Railway station in Volos, Thessaly, Greece

Melissiatika railway station (Σιδηροδρομικός Σταθμός Μελισσιατίκων) is a suburban railway station in Volos in Thessaly, Greece. The station opened in 1960, thus is the only station on the Larissa-Volos railway built after the opening of the line and the Thessaly Railways was absorbed by the Hellenic State Railways. It is served by local trains between Larissa and Volos.

==History==
The station opened in 1960 on the Larissa-Volos railway by the Thessaly Railways. In 1970 OSE became the legal successor to the SEK, taking over responsibilities for most of Greece's rail infrastructure.

In 2001 the infrastructure element of OSE was created, known as GAIAOSE, it would henceforth be responsible for the maintenance of stations, bridges and other elements of the network, as well as the leasing and the sale of railway assists. In 2005, TrainOSE was created as a brand within OSE to concentrate on rail services and passenger interface.

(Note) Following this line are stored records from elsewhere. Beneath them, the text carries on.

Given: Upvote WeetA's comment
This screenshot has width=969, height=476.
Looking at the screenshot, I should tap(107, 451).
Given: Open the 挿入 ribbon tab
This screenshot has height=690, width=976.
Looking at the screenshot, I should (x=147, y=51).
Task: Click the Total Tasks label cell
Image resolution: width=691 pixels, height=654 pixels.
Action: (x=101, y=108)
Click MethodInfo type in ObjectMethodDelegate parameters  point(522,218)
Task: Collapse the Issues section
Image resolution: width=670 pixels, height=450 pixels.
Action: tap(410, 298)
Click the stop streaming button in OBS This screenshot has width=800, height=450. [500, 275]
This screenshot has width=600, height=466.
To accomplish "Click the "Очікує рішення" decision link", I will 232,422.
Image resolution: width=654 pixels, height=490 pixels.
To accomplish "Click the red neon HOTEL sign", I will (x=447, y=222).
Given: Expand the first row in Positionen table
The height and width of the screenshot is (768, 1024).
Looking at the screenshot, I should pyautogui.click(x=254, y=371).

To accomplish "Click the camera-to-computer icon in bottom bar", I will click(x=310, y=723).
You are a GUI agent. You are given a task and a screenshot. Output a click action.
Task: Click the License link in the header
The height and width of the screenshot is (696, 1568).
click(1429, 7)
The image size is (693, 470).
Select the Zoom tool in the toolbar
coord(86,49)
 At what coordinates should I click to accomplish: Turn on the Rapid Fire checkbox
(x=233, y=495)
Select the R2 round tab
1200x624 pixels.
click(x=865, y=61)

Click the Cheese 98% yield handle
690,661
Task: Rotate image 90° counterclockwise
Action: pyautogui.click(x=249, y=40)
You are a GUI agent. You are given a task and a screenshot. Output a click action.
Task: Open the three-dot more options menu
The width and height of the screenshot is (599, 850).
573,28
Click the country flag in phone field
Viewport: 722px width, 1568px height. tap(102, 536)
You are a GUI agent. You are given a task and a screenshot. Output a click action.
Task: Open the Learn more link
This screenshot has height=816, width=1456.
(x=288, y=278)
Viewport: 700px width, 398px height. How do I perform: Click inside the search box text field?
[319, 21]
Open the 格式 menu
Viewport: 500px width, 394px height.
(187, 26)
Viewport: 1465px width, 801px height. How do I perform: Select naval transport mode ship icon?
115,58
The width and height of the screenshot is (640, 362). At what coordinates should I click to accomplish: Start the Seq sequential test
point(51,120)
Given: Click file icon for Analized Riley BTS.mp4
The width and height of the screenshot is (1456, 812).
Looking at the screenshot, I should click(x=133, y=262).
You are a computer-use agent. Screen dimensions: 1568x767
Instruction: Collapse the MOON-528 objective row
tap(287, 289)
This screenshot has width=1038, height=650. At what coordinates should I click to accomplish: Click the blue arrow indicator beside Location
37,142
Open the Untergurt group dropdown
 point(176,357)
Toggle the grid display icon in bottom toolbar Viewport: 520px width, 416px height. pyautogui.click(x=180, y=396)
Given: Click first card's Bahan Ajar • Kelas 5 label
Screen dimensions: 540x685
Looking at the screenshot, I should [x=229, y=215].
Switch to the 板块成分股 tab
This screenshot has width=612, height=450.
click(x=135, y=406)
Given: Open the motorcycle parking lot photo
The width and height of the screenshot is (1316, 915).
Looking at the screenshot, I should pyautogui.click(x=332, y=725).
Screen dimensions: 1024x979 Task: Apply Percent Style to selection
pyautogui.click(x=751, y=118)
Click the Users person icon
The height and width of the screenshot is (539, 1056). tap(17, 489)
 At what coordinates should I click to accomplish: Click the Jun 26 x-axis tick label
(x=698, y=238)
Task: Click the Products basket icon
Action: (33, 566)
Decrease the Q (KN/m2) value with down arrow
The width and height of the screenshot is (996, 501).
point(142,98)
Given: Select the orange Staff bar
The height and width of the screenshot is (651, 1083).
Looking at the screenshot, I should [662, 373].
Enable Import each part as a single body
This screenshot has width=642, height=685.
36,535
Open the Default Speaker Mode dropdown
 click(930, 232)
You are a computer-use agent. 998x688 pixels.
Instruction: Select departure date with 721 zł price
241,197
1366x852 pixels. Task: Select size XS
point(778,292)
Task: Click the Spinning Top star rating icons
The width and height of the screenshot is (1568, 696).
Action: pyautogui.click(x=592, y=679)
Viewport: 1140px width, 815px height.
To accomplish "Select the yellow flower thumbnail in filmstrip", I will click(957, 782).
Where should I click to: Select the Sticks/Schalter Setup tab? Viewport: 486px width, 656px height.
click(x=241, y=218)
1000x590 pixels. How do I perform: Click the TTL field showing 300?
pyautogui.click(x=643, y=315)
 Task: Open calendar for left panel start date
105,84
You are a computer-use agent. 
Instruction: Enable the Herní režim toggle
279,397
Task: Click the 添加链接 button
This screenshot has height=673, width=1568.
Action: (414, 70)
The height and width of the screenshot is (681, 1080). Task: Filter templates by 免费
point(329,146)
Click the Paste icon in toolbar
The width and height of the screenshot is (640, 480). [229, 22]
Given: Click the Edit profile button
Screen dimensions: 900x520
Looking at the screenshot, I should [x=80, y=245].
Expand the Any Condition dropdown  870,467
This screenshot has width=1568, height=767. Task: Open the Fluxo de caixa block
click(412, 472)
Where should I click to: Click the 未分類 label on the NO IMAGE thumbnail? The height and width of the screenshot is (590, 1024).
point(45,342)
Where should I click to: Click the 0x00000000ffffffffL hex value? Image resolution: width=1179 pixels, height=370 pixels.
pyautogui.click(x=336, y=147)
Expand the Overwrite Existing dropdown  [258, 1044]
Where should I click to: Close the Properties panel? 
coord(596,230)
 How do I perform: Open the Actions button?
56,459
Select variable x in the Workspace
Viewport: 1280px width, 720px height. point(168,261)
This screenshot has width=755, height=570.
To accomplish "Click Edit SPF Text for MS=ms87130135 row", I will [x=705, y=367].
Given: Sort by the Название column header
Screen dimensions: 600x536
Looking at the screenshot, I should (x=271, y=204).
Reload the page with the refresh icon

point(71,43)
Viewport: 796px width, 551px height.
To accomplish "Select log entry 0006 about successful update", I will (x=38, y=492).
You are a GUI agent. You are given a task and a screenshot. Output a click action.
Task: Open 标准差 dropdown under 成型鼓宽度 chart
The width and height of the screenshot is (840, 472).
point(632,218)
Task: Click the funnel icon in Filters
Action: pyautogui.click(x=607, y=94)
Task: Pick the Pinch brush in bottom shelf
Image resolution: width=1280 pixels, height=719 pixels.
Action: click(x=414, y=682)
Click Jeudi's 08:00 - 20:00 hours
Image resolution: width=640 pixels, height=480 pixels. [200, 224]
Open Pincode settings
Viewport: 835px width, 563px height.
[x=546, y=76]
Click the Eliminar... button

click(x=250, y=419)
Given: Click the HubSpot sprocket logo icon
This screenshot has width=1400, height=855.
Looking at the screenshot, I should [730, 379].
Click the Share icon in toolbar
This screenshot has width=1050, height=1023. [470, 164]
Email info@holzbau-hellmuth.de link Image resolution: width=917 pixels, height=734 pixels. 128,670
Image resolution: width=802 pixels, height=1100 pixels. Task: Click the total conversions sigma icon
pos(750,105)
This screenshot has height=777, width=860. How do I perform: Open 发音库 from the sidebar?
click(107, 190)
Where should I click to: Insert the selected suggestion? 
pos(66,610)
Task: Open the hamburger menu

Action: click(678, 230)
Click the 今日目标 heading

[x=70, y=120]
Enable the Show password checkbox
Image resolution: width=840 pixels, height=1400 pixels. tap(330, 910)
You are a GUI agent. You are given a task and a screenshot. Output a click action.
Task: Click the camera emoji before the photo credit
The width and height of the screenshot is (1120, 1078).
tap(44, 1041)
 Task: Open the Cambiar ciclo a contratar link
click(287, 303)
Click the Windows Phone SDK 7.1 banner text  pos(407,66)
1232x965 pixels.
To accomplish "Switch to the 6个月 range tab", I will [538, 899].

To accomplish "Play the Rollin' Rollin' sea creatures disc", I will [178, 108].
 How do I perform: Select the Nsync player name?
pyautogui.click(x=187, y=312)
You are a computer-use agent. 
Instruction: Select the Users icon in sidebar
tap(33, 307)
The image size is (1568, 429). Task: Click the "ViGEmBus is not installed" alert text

In 2009, with the Greek debt crisis unfolding OSE's Management was forced to reduce services across the network. Timetables were cut back and routes closed as the government-run entity attempted to reduce overheads. In 2017 OSE's passenger transport sector was privatised as TrainOSE, currently a wholly owned subsidiary of Ferrovie dello Stato Italiane. Infrastructure, including stations, remained under the control of OSE.

==Facilities==
The station is little more than a halt, with a single platform and brick shelter with a ticket office (closed). There are no facilities at the station, apart from 2 benches and a (doorless) shelter.

==Services==
The station was served by direct lines to the rest of Greece via Larissa and directly linked with Athens once per day, with Thessaloniki twice per day, and with Larissa 15 times a day. As of 2020, passenger service has been suspended.